I have already written about my own constitution based questions and misgivings regarding the filibuster as practiced in modernity–wherein Senators need not go through the arduous task of actually holding the floor with non-stop speech. Where arguably, the day-in and day-out de facto supermajority requirement for the Senate to pass legislation begs the question: Yes, “Each House may determine the Rules of its Proceedings….” but what happens when the rule of procedure swallows the law?
Ezra Klein writes:
According to UCLA political scientist Barbara Sinclair, about 8 percent of major bills faced a filibuster in the 1960s. This decade, that jumped to 70 percent. The problem with the minority party continually making the majority party fail, of course, is that it means neither party can ever successfully govern the country.

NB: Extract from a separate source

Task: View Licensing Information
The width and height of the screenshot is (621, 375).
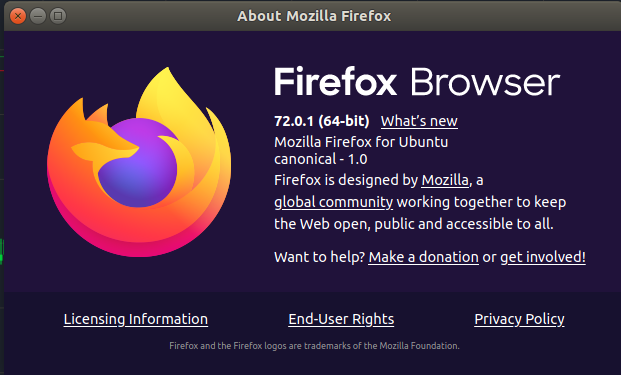Action: 135,319
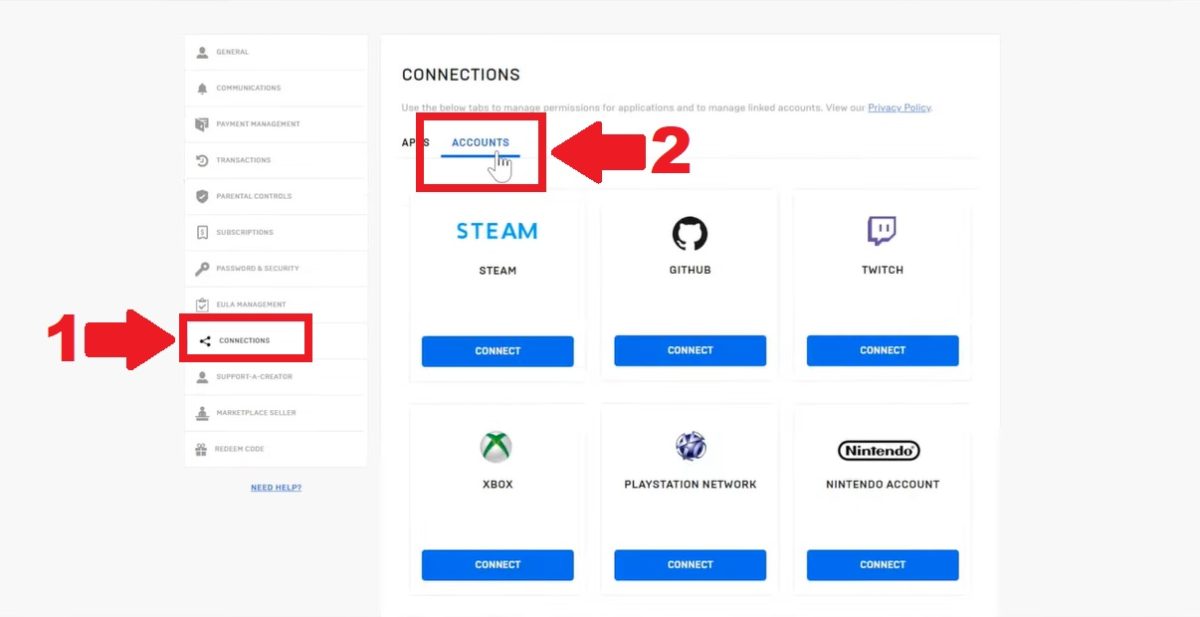Click the Transactions history icon

pyautogui.click(x=202, y=160)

But perhaps this can all be reconciled.
1. Principle or Posturing (or both)? –Kaiser Health News discusses the sudden plea from certain Senators for a reintroduction of the public plan into the Senate’s bill.
2. Starting From Scratch? — The Hill highlights polling indicating that many Americans favor scrapping the health bill and starting over, an option that President Obama has repeatedly said is not an option.

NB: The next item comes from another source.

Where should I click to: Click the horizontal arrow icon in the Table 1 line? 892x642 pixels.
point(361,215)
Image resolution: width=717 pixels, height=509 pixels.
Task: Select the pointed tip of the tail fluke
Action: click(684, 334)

2a. Presidential Preemption? — Interestingly, the New York Times details the possibility of Obama posting his own health reform bill on the Internet ahead of the much-hyped health care summit. Could Obama use his “new” bill as evidence of a “fresh start” to appease Republicans?
3. Back to Basics — Maggie Mahar details the longstanding debate about whether health insurance actually saves lives.
4. Scoop on Standards — Dr. John Halamka, a physician who serves as CIO of Beth Israel Hospital and Chairman of the Health Information Technology Standards Panel (HITSP) at the ANSI, shares his thoughts on the vocabulary standards that will come to be the Esperanto of HIT.
5. HIT Funding — On Febuary 12th, the first $1 billion of federal funding for HIT promised under the HITECH Act was made available, with $10.6 million going to Massachusetts for the creation of a health information exchange.
6. Health Reform “Casualty”: The New York Times reported that former Congressman-turned head of PhRMA Billy Tauzin is resigning. Betting on the passage of health reform, Tauzin offered billions in concessions to the White House in exchange for, among other things, favorable patent exclusivity periods for pricey biologics.
7. Health 2.0 — The Health Care Blog reports on the purchase of online pain management company ReliefInSite.com by PatientsLikeMe.com–the popular patient web site which claims to be the “leading online community for patients with life-changing diseases.” Don’t be to surprised to see further growth of similar “Health 2.0″ websites that seek to take advantage of the increasing digitization of health care delivery and research.
8. The Science Behind Reform — Stephen Novella at Science-Based Medicine revisits the question of the effectiveness of colonoscopies.